When you are talking about morphisms defined over a smaller field, is it always with respect to the Galois action above? For example, if the Galois group acts differently on a morphism, and I do the same procedure with looking at the fixed field of the stabilizer, does that morphism descend?
 A: Let $X$ be scheme over a field $k$ and let $K$ be a Galois extension of $k$. One then can define a morphism for each $\sigma$ in $\mathrm{Gal}(K/k)$
$$\sigma_{X,K}:X_K\to X_K$$
as $\sigma_{X,K}:=\mathrm{id}_X\times \mathrm{Spec}(\sigma^{-1})$ acting on $X_K=X\times_{\mathrm{Spec}(k)}\mathrm{Spec}(K)$. One can then check that
$$\sigma\mapsto \sigma_{X,K}$$
defines a homomorphism $\mathrm{Gal}(K/k)\to \mathrm{Aut}(X_K)$ where $\mathrm{Aut}(X_K)$ is the group of automorphisms of $X_K$ as an abstract scheme.
Suppose now that $Y$ is another $k$-scheme.
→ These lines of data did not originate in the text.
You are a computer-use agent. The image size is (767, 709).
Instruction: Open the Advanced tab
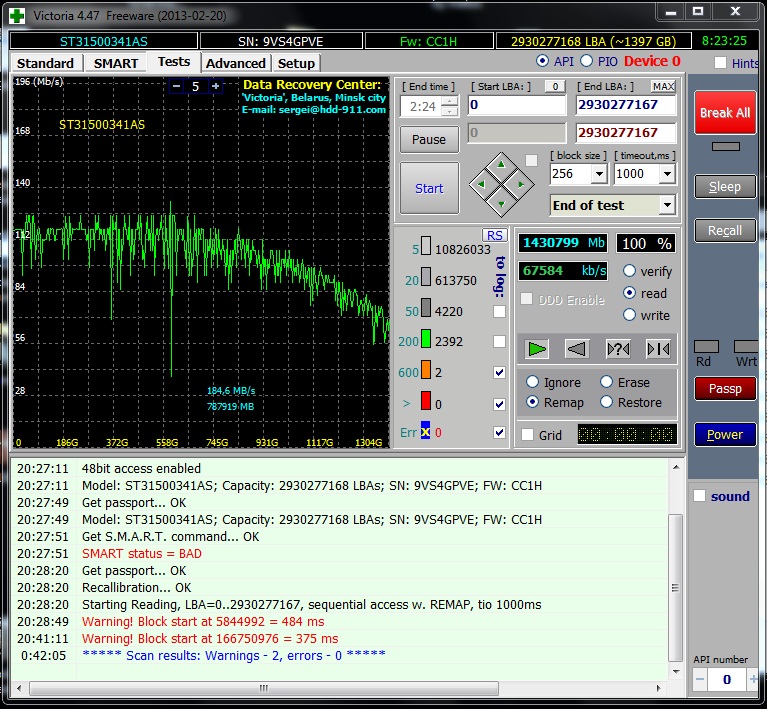pyautogui.click(x=235, y=63)
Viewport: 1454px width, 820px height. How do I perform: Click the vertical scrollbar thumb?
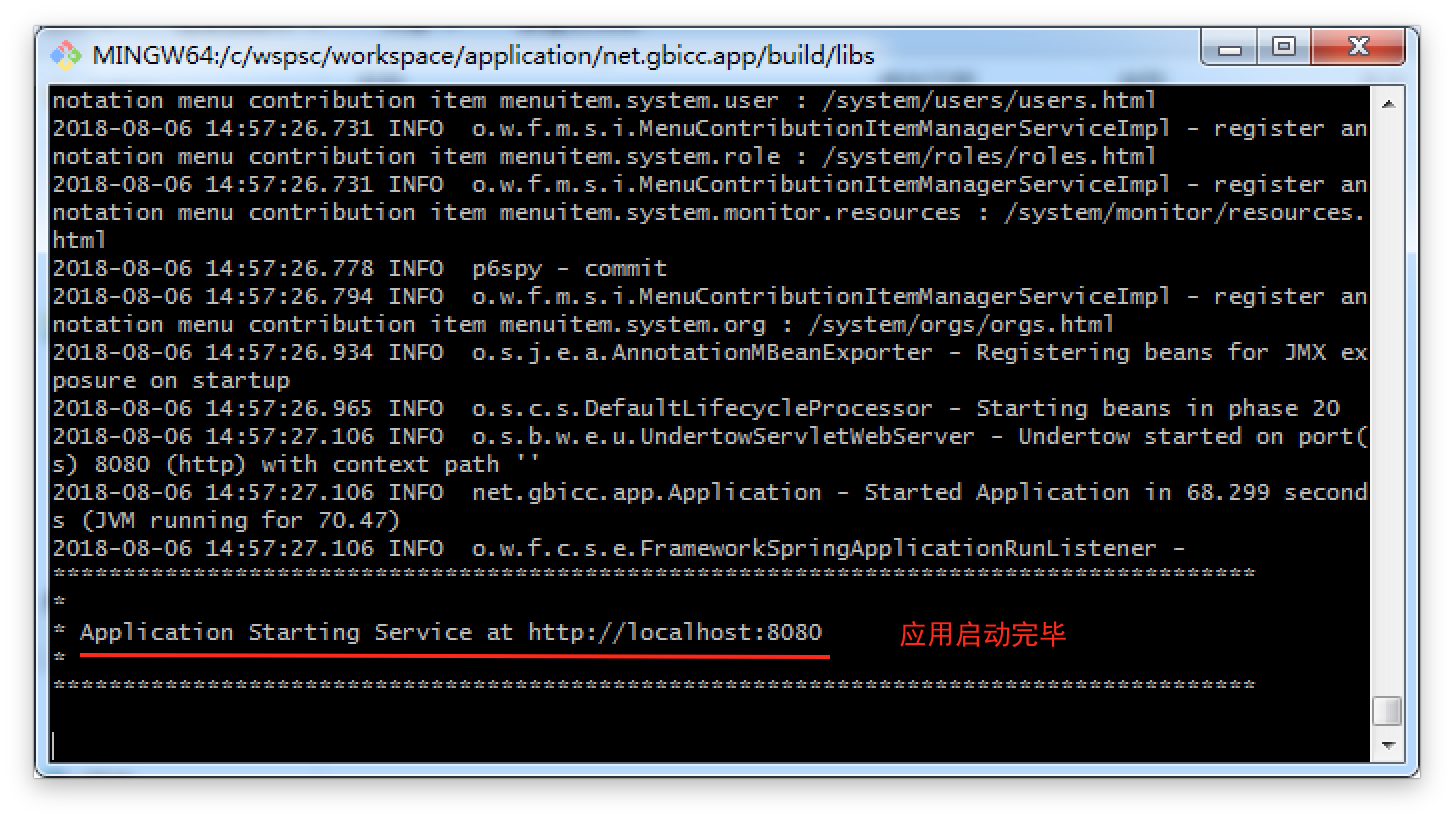1387,711
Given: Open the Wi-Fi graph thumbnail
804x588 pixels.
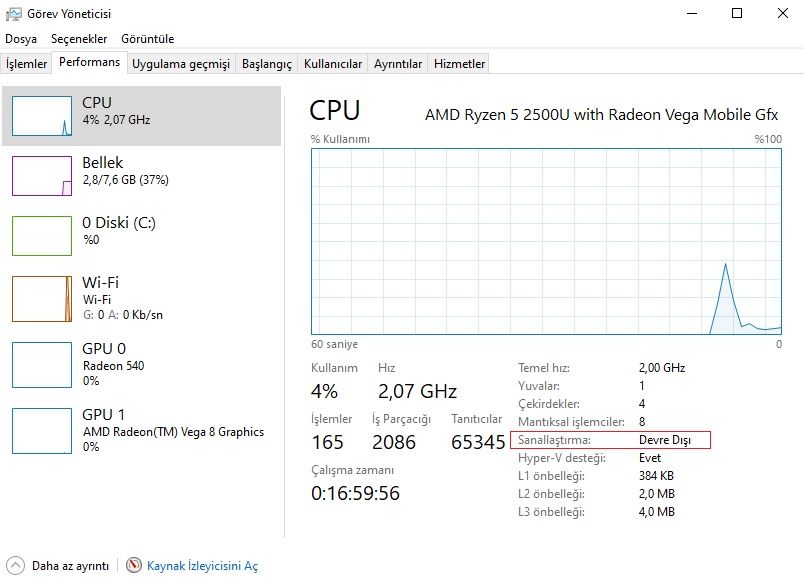Looking at the screenshot, I should coord(42,298).
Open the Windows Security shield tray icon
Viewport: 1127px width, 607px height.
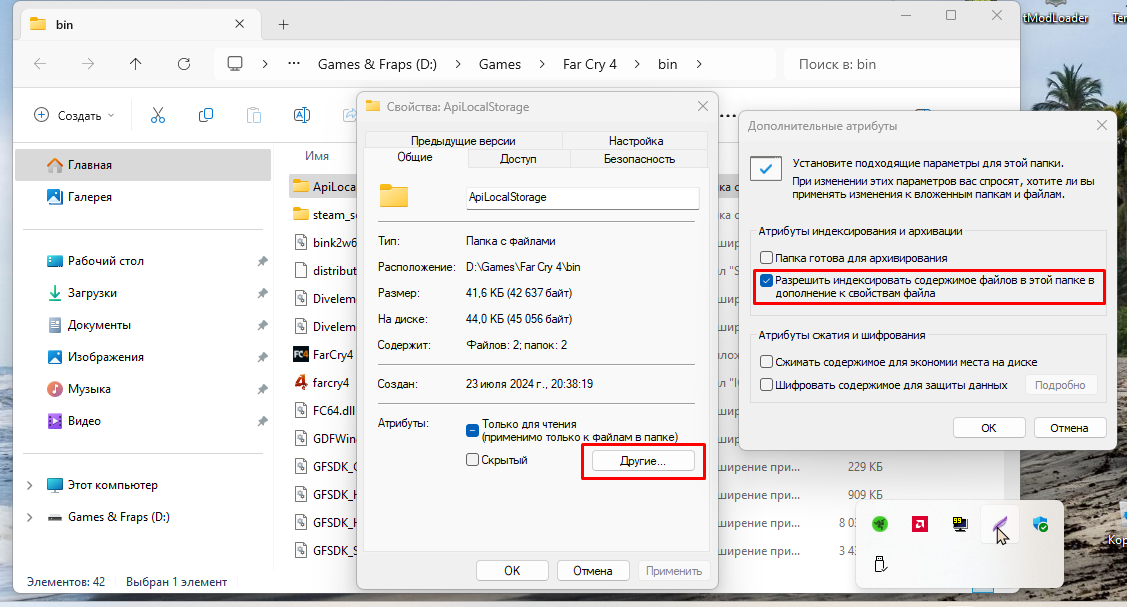[1039, 523]
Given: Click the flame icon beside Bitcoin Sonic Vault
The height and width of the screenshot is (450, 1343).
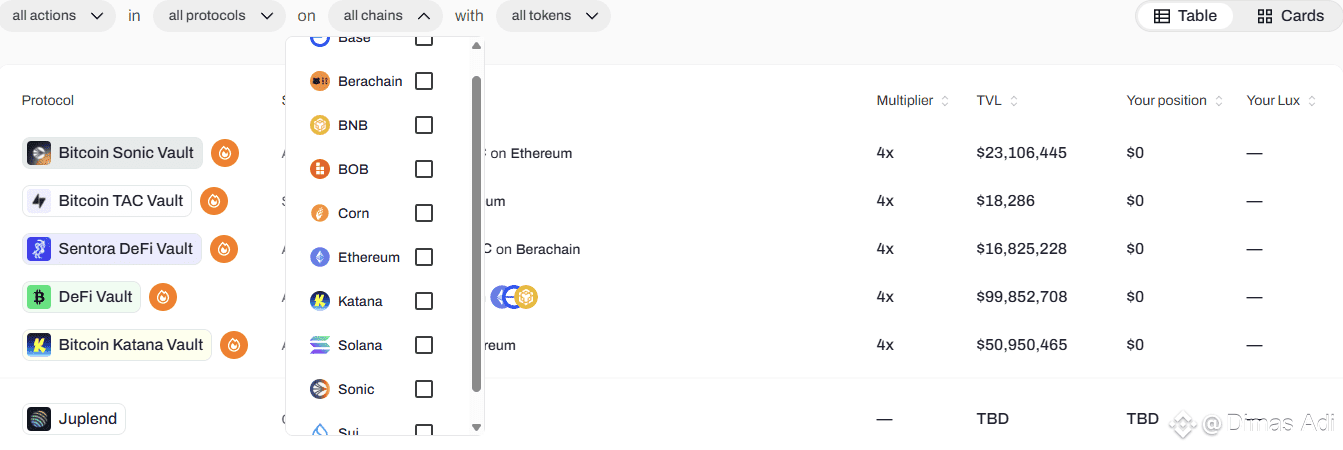Looking at the screenshot, I should click(225, 153).
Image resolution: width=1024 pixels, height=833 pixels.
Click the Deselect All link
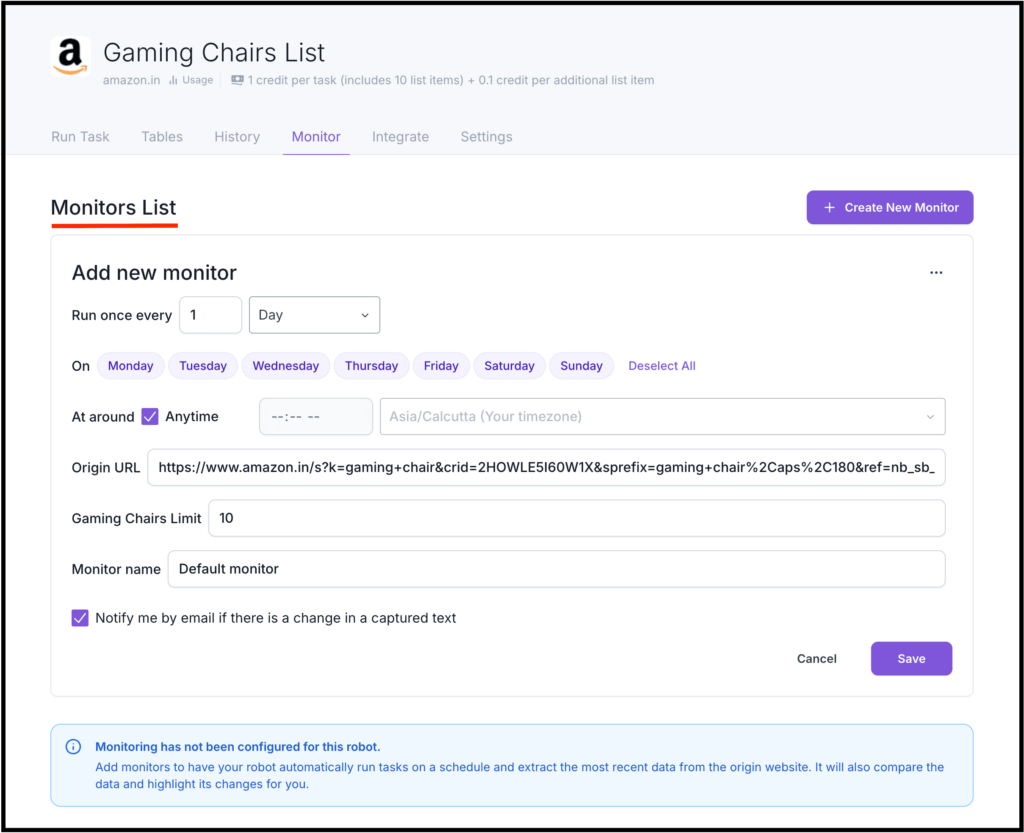pos(661,365)
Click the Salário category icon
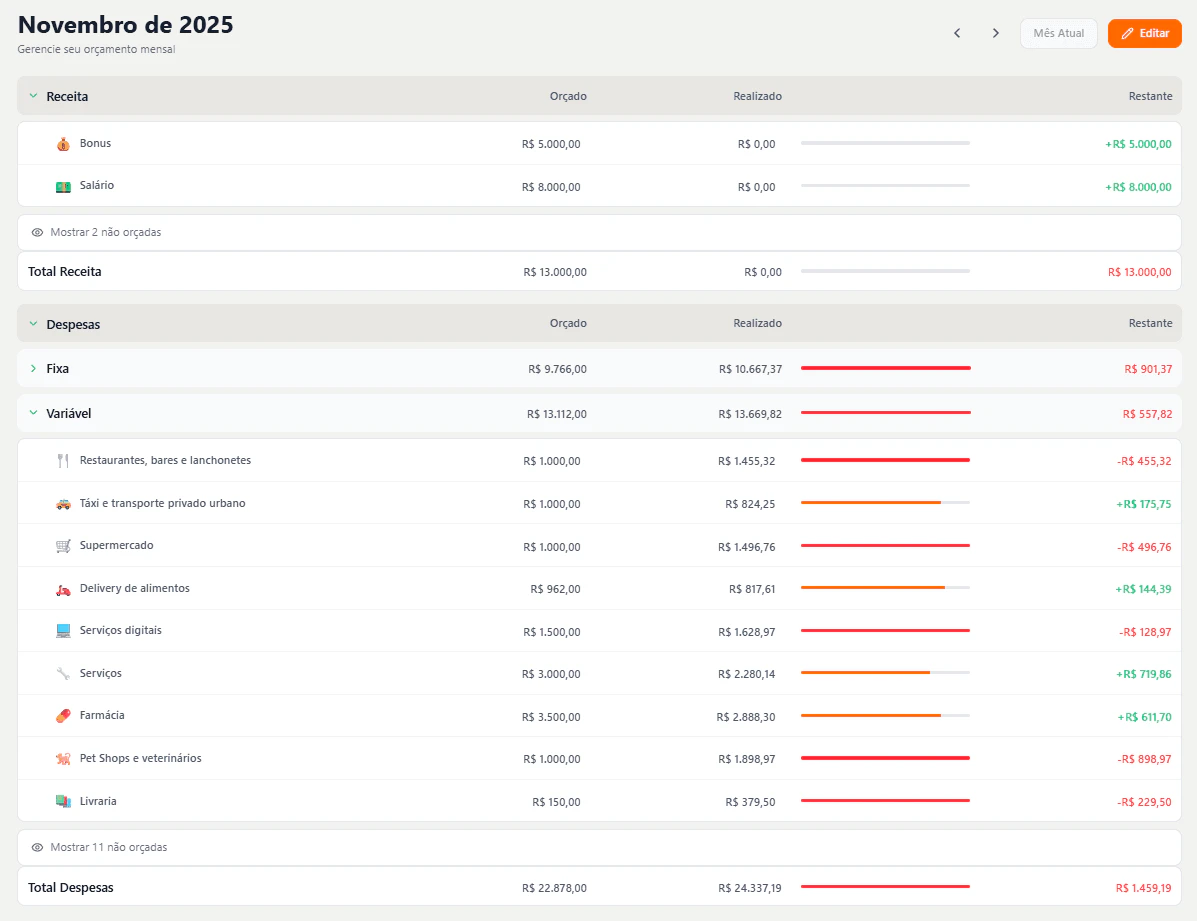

The action of $\mathrm{Gal}(K/k)$ on $\mathrm{Hom}_K(X_K,Y_K)$ is given by
$$\sigma f:=\sigma_{Y,K}\circ f\circ \sigma_{X,K}^{-1}$$
It is then true that, with some minor hypotheses perhaps, that the map
$$\mathrm{Hom}_k(X,Y)\to \mathrm{Hom}_K(X_K,Y_K)$$
is injective with image precisely $\mathrm{Hom}_K(X_K,Y_K)^{\mathrm{Gal}(K/k)}$. Most of this can be deduced from [1, §4.4].
This should be sufficient to answer the rest of your questions, I believe.
[1] Poonen, B., 2017. Rational points on varieties (Vol. 186). American Mathematical Soc..